Stored data entries:
-- Opening Marker --

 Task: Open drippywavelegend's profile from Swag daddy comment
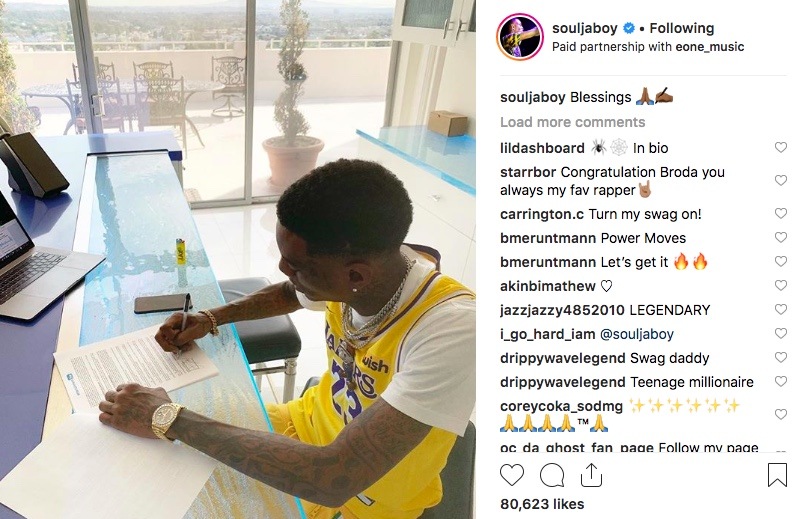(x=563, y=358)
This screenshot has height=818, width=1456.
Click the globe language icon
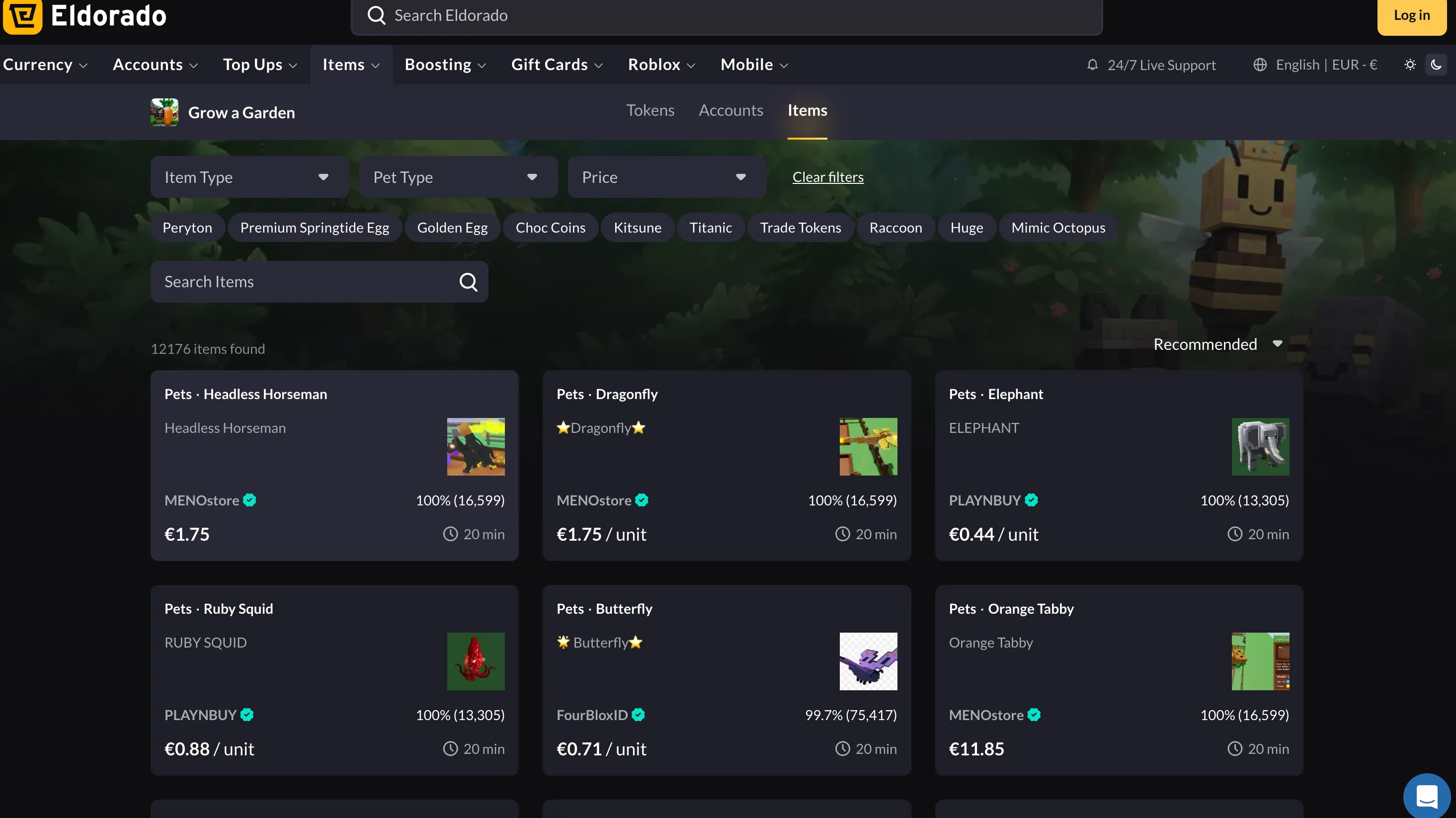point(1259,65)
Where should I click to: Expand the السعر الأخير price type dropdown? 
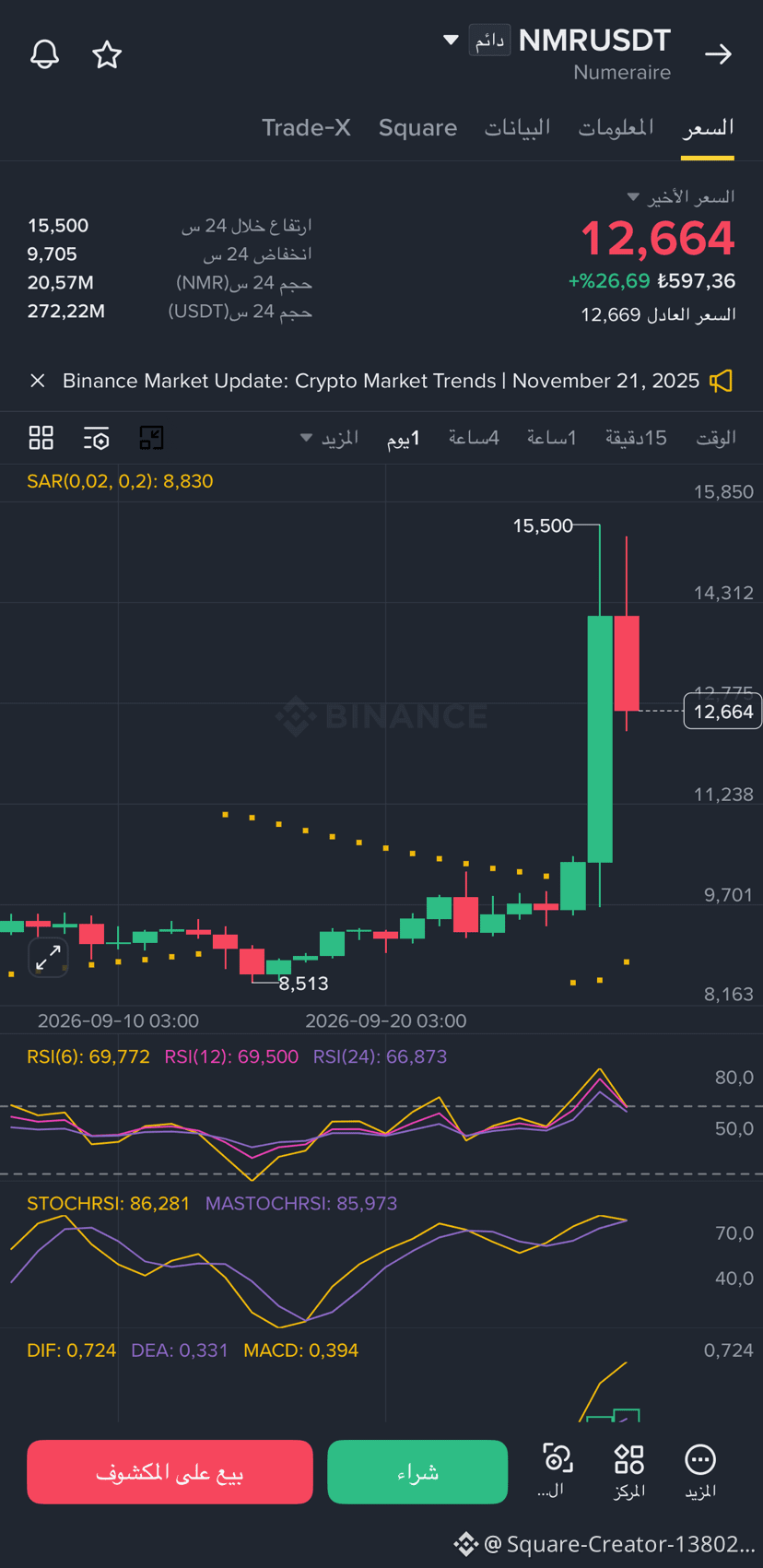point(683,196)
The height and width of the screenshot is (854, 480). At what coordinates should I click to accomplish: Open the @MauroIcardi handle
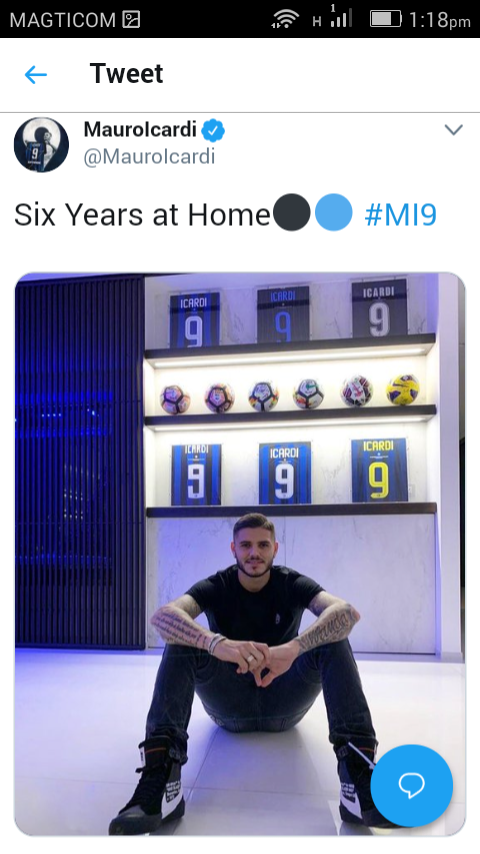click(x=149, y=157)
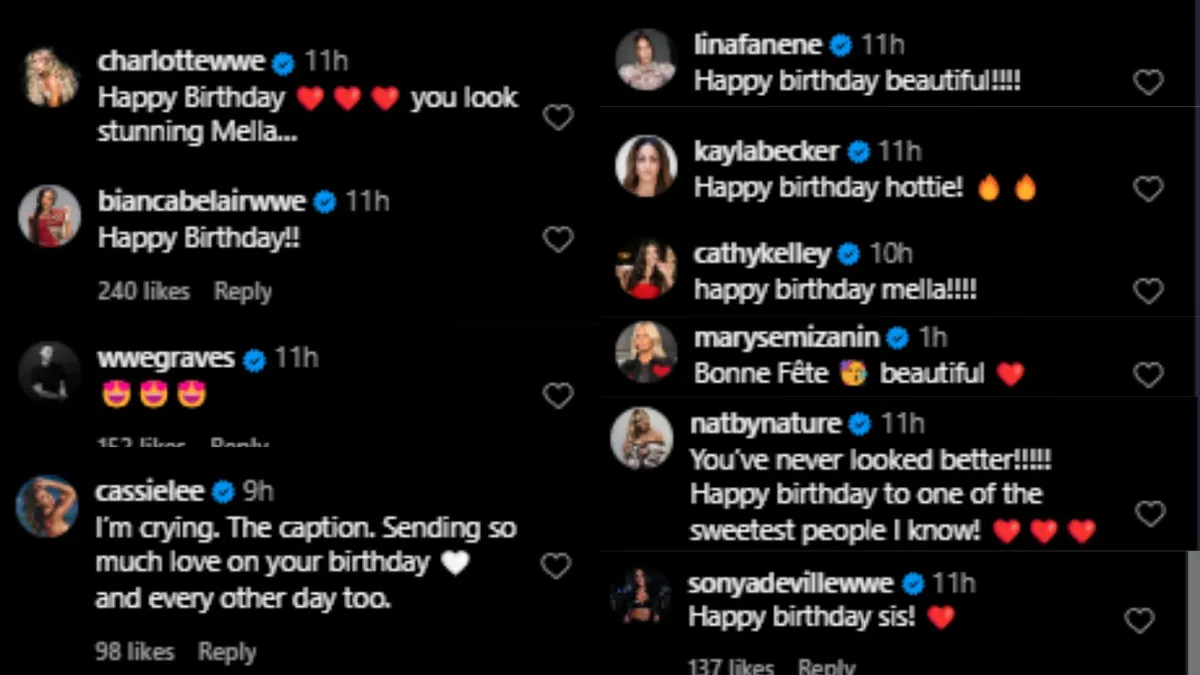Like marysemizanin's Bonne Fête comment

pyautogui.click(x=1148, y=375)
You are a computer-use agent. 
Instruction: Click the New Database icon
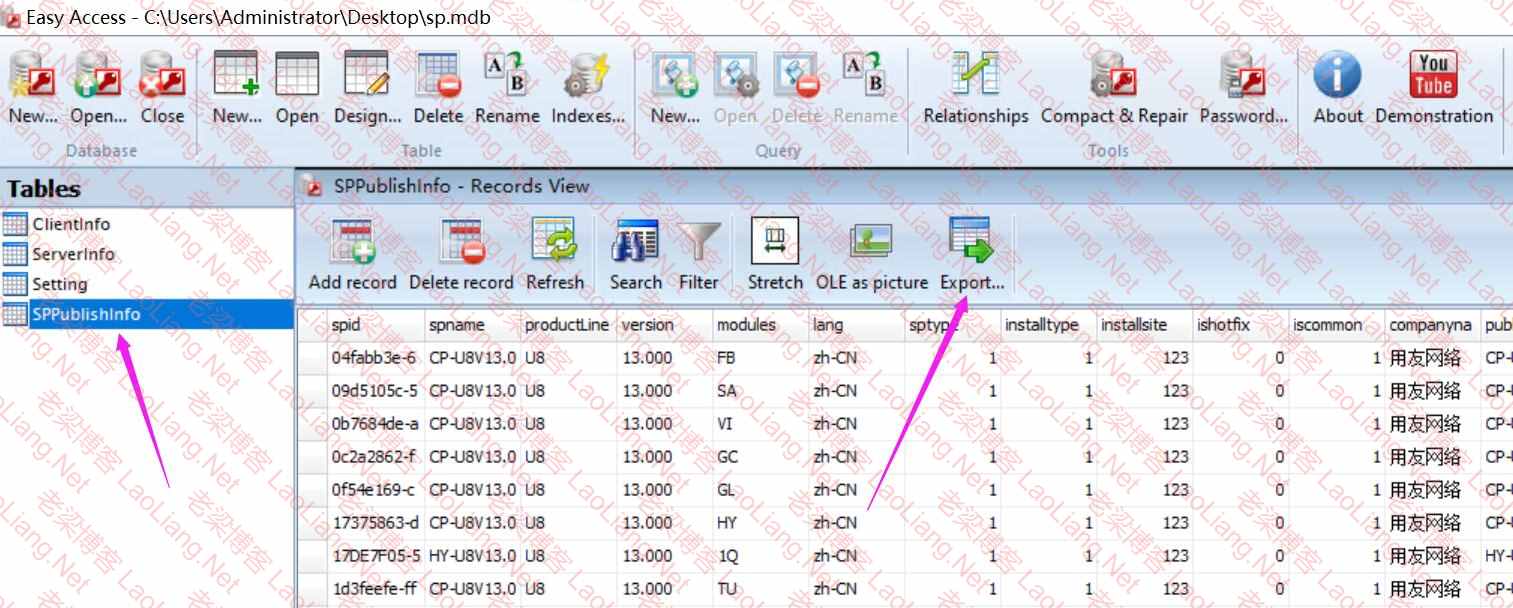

-- Closing Marker --

_TO DO_.
The reply should hold every entry above, given again exactly, but not a single picture.

_RESULT BELOW_.
 Task: Open drippywavelegend's profile from Swag daddy comment
(x=563, y=358)
This screenshot has height=818, width=1456.
Click the globe language icon
point(1259,65)
Where should I click to: Expand the السعر الأخير price type dropdown? 
point(683,196)
The height and width of the screenshot is (854, 480). At what coordinates should I click to accomplish: Open the @MauroIcardi handle
click(x=149, y=157)
Like marysemizanin's Bonne Fête comment

pyautogui.click(x=1148, y=375)
You are a computer-use agent. 
Instruction: Click the New Database icon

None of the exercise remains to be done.